Walk the independent claim. Magic Leap's grant US12298517B2, "Augmented reality display with waveguide configured to capture images of eye and/or environment" (issued May 13, 2025; a multi-inventor filing), is a granted patent. Its CPC mix — G02B 27/0172 optics, G06F 3/013 gaze input, G06T 19/006 rendering — spans optics and sensing in one claim.
The element that does the work is bidirectionality. A conventional AR waveguide is a one-way street: it carries the display image to the eye. This claim makes the same waveguide a two-way path — also capturing images of the eye for gaze tracking and of the environment for scene understanding. Folding sensing into the display optic is the defensible advance.
What it reads on is a next-generation AR headset that integrates eye tracking and environment capture into the display waveguide rather than using separate cameras — a path to thinner, simpler optics. Magic Leap's whole identity is waveguide optics, and this grant extends that lead into the sensing function.
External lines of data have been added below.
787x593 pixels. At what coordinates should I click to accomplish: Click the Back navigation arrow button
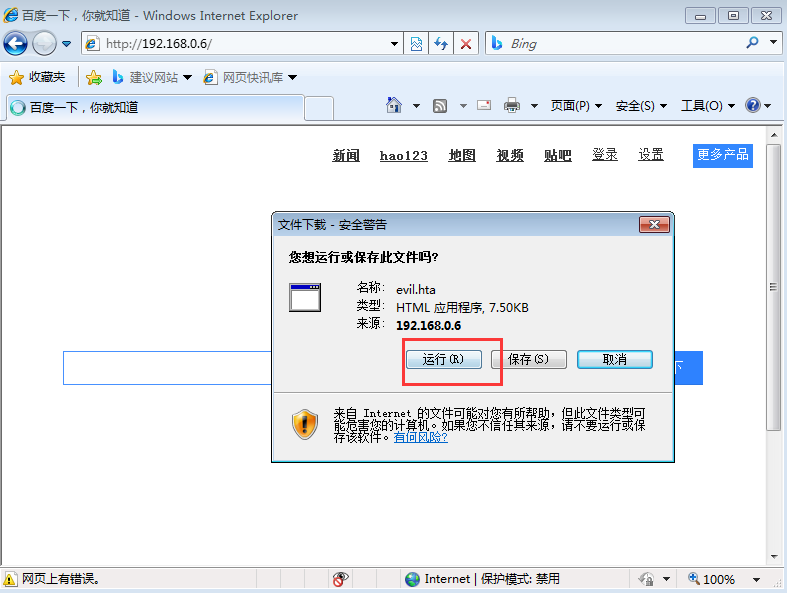tap(15, 43)
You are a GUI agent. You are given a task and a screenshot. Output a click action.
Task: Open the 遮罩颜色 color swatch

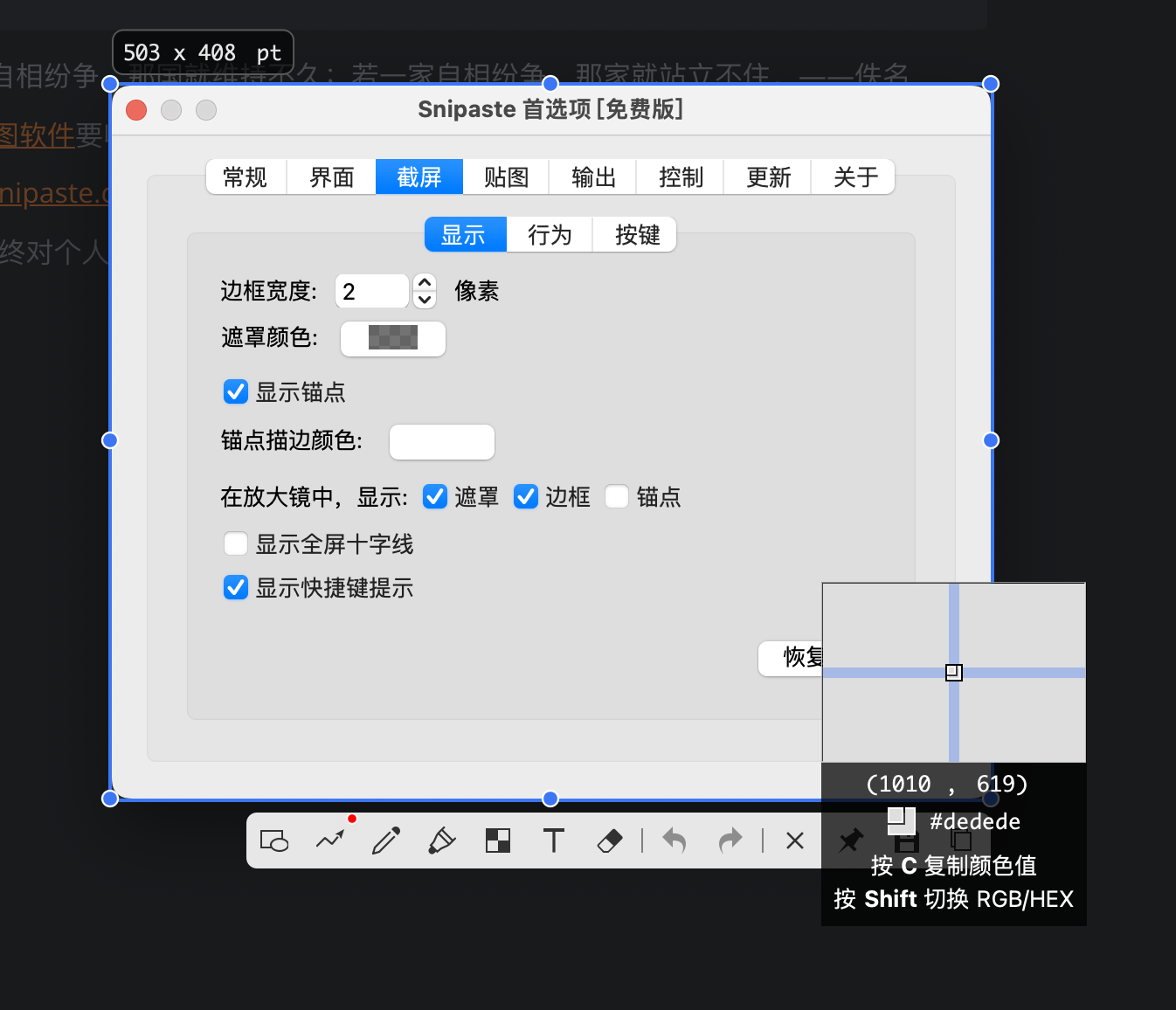(393, 338)
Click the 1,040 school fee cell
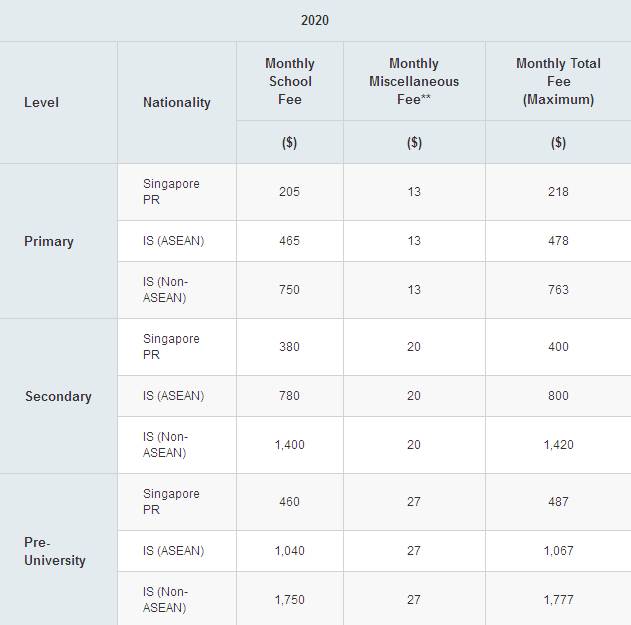Screen dimensions: 631x625 [289, 551]
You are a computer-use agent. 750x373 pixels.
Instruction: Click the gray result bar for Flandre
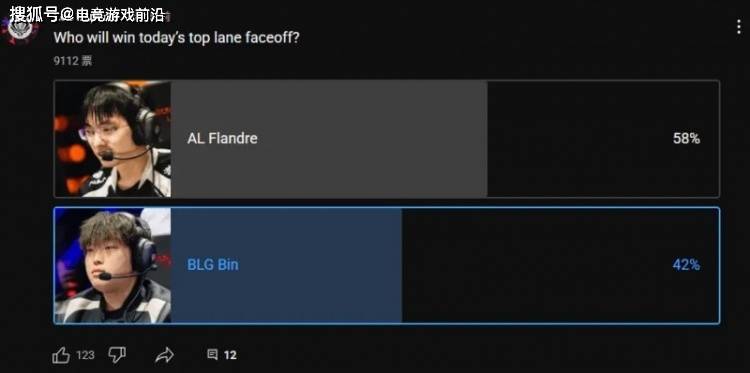point(329,139)
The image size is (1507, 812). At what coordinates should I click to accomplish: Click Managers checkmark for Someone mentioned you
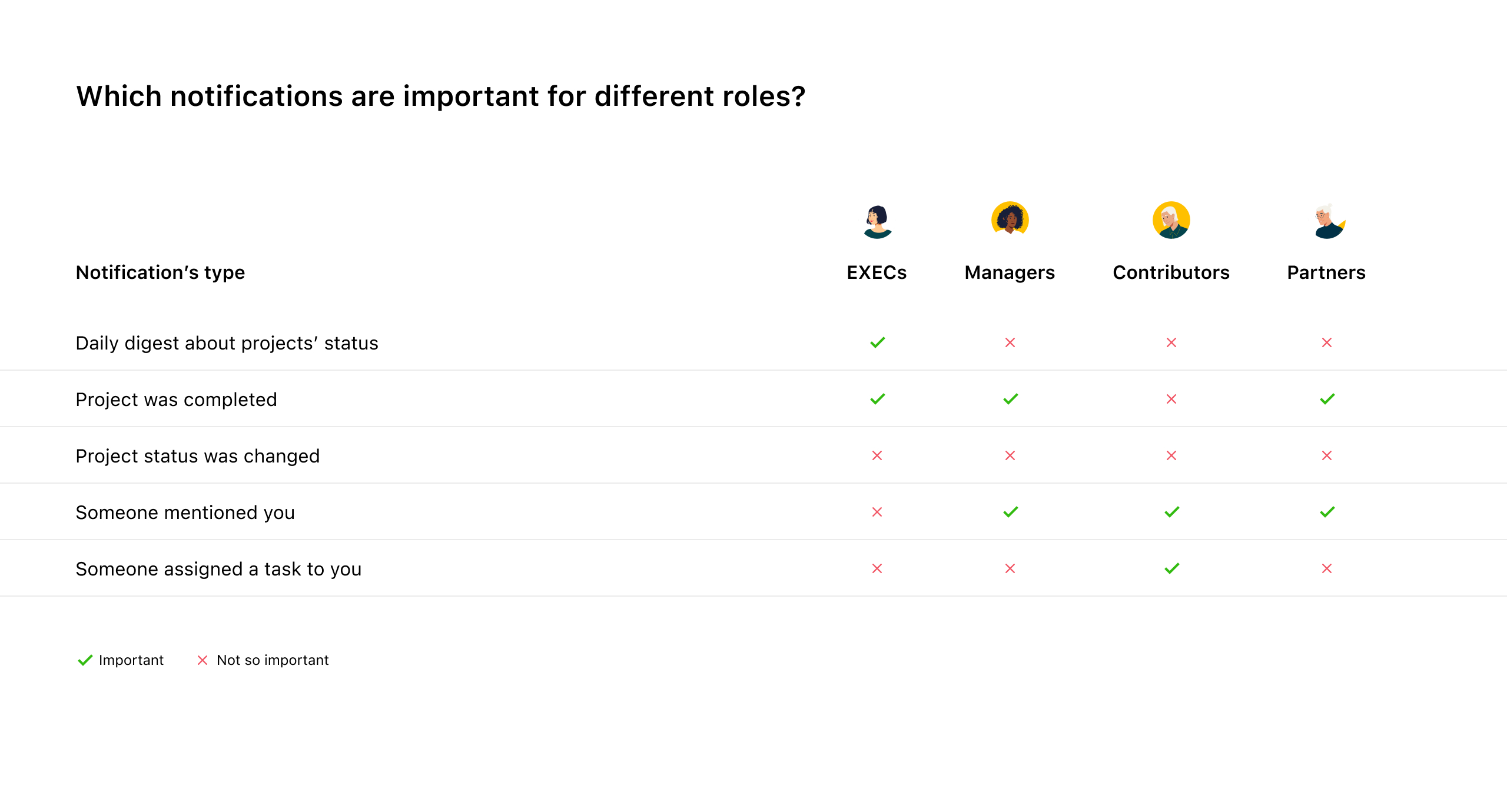(1011, 512)
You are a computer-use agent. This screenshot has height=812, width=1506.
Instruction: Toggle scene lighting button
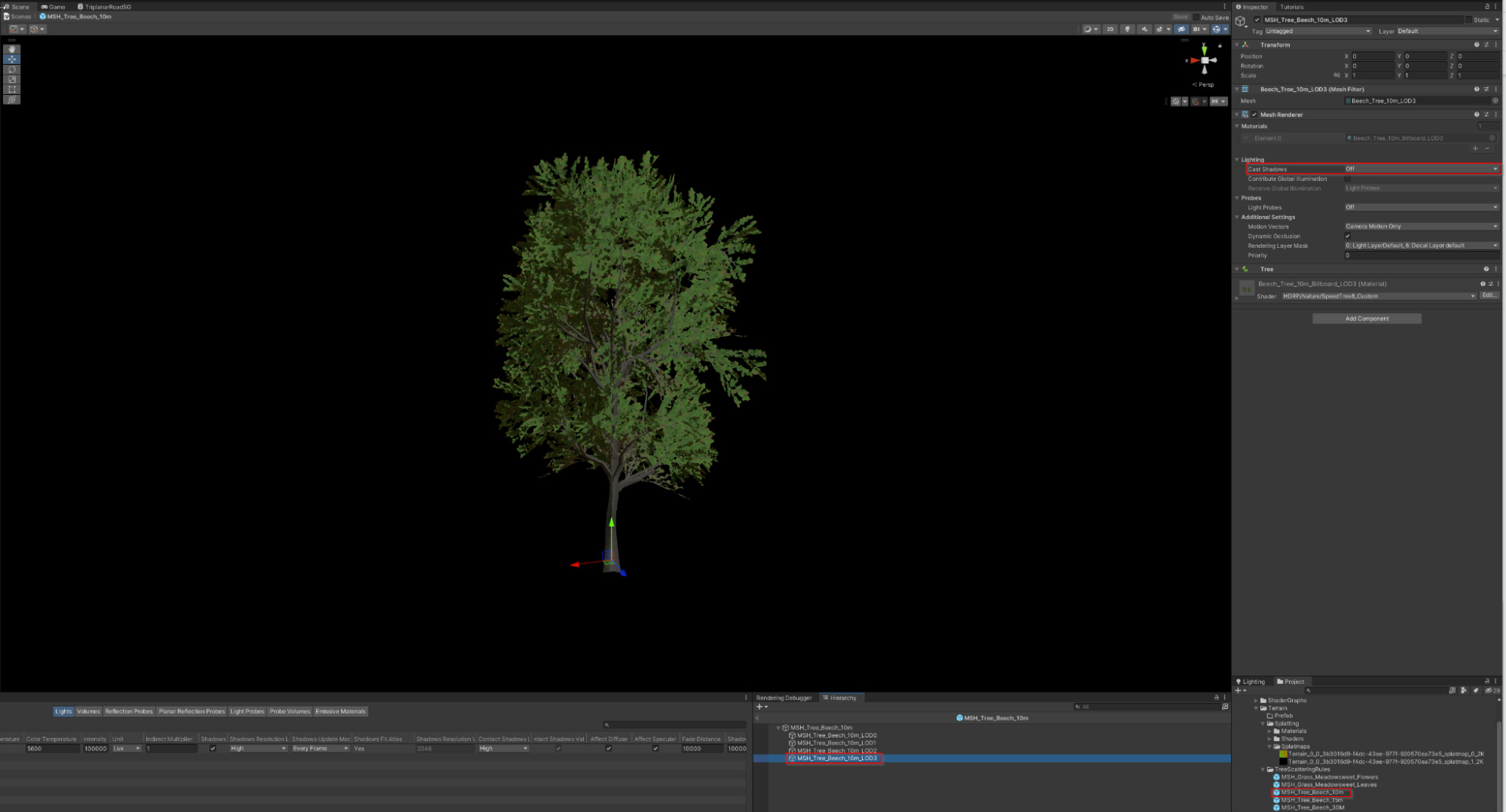click(x=1127, y=29)
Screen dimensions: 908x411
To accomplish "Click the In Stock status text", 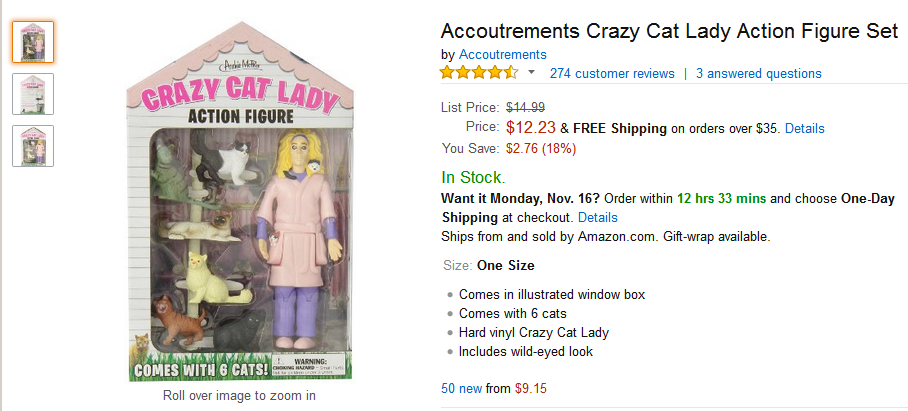I will tap(473, 177).
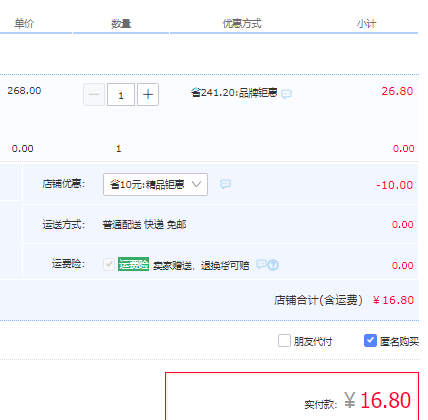Click the 单价 column header
This screenshot has height=420, width=428.
(24, 24)
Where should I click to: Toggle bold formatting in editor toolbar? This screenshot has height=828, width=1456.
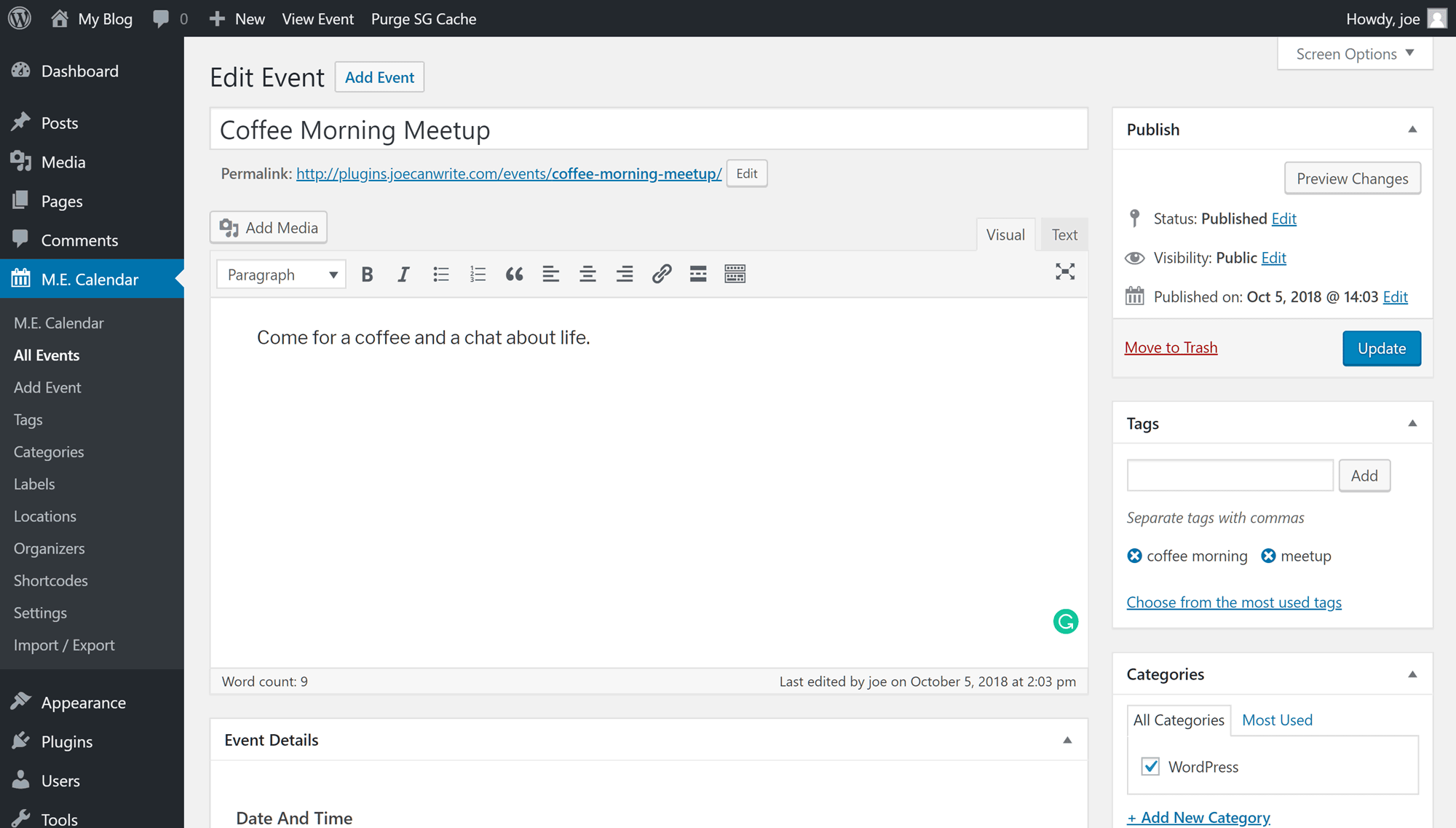click(367, 275)
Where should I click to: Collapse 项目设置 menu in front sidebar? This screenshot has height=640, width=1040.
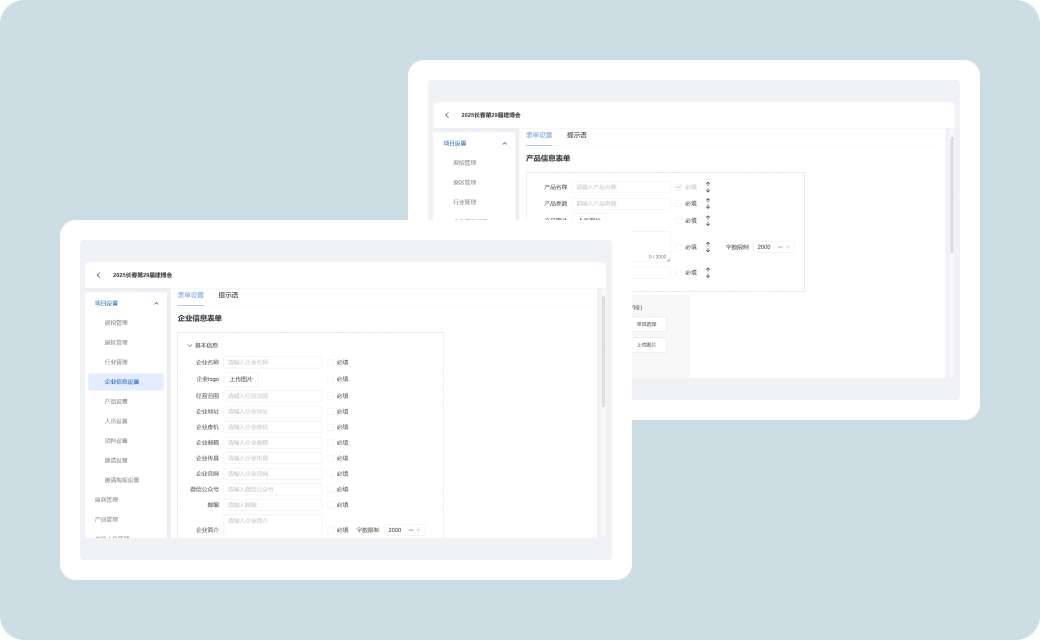pyautogui.click(x=156, y=303)
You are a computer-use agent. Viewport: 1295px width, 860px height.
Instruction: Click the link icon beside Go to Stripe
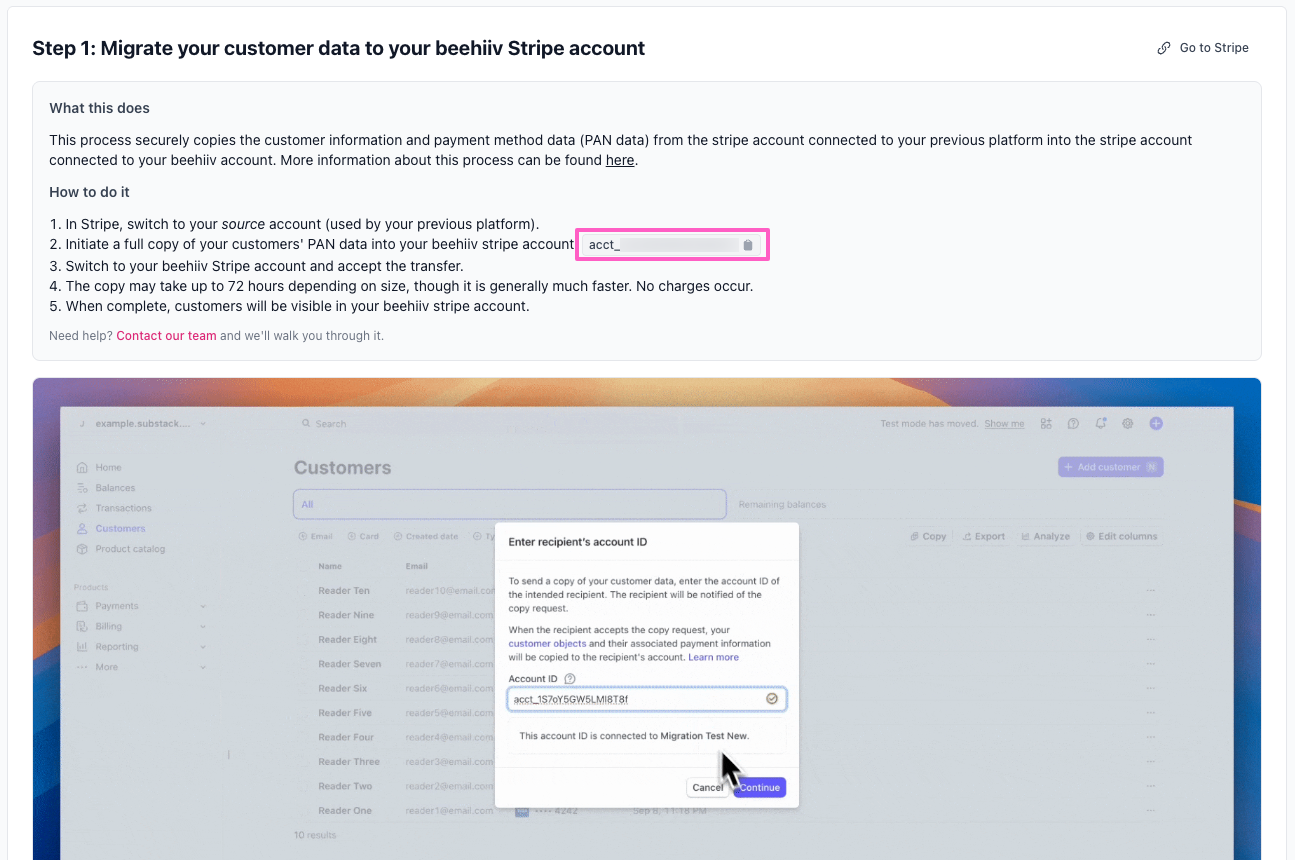pos(1164,48)
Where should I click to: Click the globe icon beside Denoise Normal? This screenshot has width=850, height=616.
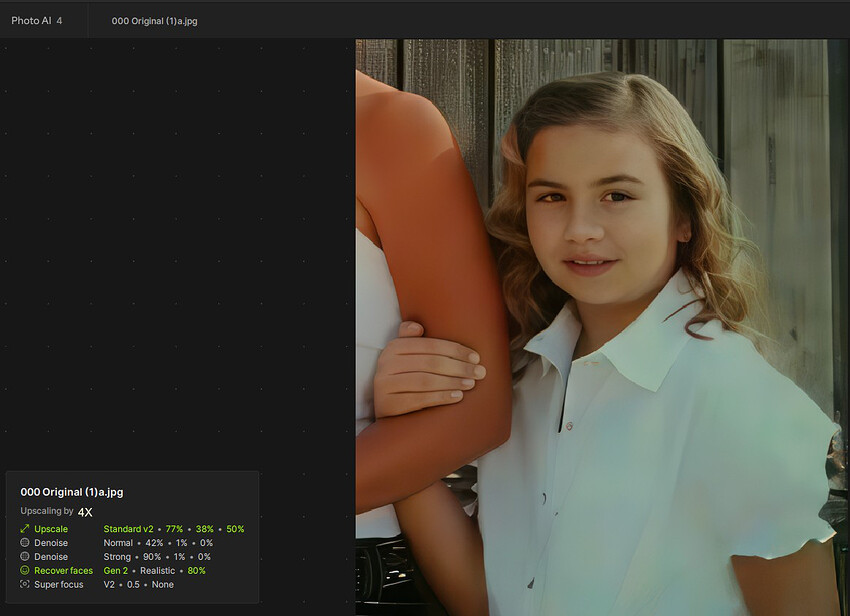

Scope discipline: the claim protects the recited image-capturing waveguide, not AR optics generally and not eye tracking done with discrete cameras. A headset that tracks gaze with a separate camera, or senses the environment with dedicated sensors, operates outside it. The defensible element is the waveguide doing double duty as display and camera.
Granted status makes US12298517B2 a live obstacle in advanced AR optics, where consolidating components into the waveguide is a clear industry direction — fewer separate cameras means thinner, lighter glasses. Anyone pursuing that consolidation should map their design against this bidirectional-waveguide claim.
For a strategist, the patent shows the AR-optics frontier moving from "get the image out" to "get the image out and pull sensing data back in through the same element." Magic Leap claiming that frontier in 2025 is consistent with its decade-long concentration in the light path — now extended to make the light path sense as well as display.